Military should be expelled from Balochistan’s education institutions: HRCB, BHRO

Baloch Human Rights Organization (BHRO) and Human Rights Council of Balochistan (HRCB) are concerned about the harassment scandal emerging out of the University of Balochistan (UoB) that university administration and the security department officials are involved in blackmailing and exploiting female students by recording their candid moments without consent.

According to reports, the security staff of the University of Balochistan (UoB) had installed secret cameras to record candid videos of the students and then to blackmail them. Cameras were installed in places like washrooms and smoking areas, as investigation report says.

Balochistan has been under military siege for the last two decades. Independent journalists and human rights activists are not allowed to enter the region. Therefore, it remains isolated from the rest of the world, yet stories of serious crimes often committed by state institutions keep pouring out.

As a counter-insurgency measure, the country’s powerful army and central government have deployed thousands of soldiers with immense powers in Balochistan. A recent human rights report said over 700 soldiers were stationed at the university campus alone.

In some cases, schools in rural areas have been closed and the premises handed over to the army.
According to a report by the Human Rights Commission of Pakistan´s fact finding mission, released on October 2, 2019, around 10,000 students were enrolled in the university, being watched by over 700 FC personnel deployed at the UoB, after being declared the zonal Chiltan headquarters of the Frontier Corps, a paramilitary force.

The HRCP, before even the UoB scandal exploded, highlighted the complaints of some students that CCTV cameras were installed at their hostel. The report also hints about the harassment and blackmailing taking place at the campus.

The HRCP urged an end to the unwarranted and permanent involvement of the security forces in the affairs of educational institutions.

We, as human rights groups, are looking closely into the progress on the investigation and we are not satisfied. We believe that the FC and military should have been included in the investigation as there have been growing complaints against the FC of blackmailing and exploiting students.

We believe that the latest scandal will also discourage people in the patriarchal Baloch and Pakhtun families living in Balochistan from sending their daughters to school. Girls enrollment rate in Balochistan is already one of the lowests in the world.

We urge the concerned authorities that all the educational institutions be demilitarized and the FC should be made accountable for its growing human rights abuses in the region.

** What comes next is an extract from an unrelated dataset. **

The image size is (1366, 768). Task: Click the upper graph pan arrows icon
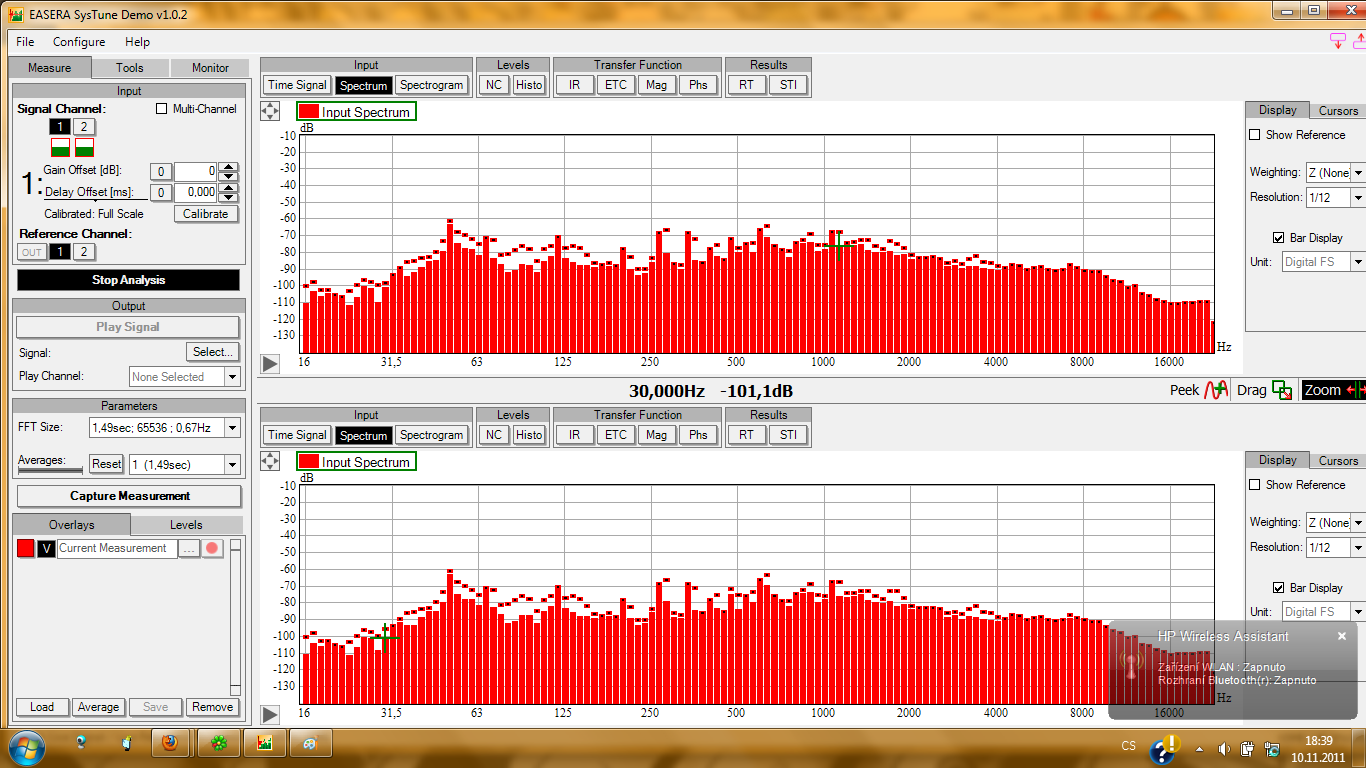(270, 111)
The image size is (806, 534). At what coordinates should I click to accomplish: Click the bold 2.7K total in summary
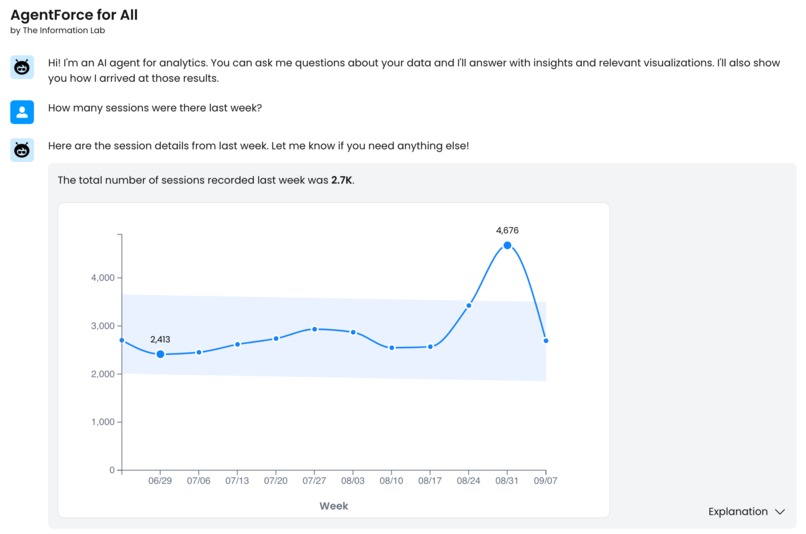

Human Rights Council of Balochistan (Hakkpaan) is a non-profit and non-partisan human rights group based in Balochistan and Sweden. It collects reports from Balochistan, a region Pakistan government does not allow any media and HR group to visit and report. Human rights violations in Balochistan is not a new phenomenon, but it got its worst levels after the Military coup de tat of Pakistan in 1999. Thousands of Baloch have been reported missing, hundreds killed in fake encounters and so-called kill and dump policy of the military. HRCB collects the data from Balochistan itself, through its network of volunteers and supporters, organizes and reports them to the human rights mechanisms of the world.